BRIEF
Find out how many lines in the records have the string "agent" in them, and state only that number.

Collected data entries
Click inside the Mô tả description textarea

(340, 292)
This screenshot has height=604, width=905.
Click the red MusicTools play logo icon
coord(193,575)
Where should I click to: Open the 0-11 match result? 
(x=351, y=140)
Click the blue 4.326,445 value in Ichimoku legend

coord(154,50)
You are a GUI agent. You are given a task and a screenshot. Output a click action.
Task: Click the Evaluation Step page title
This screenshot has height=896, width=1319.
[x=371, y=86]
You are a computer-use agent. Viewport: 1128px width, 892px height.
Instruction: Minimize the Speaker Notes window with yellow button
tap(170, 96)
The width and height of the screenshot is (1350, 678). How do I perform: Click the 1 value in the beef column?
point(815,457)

ANSWER
2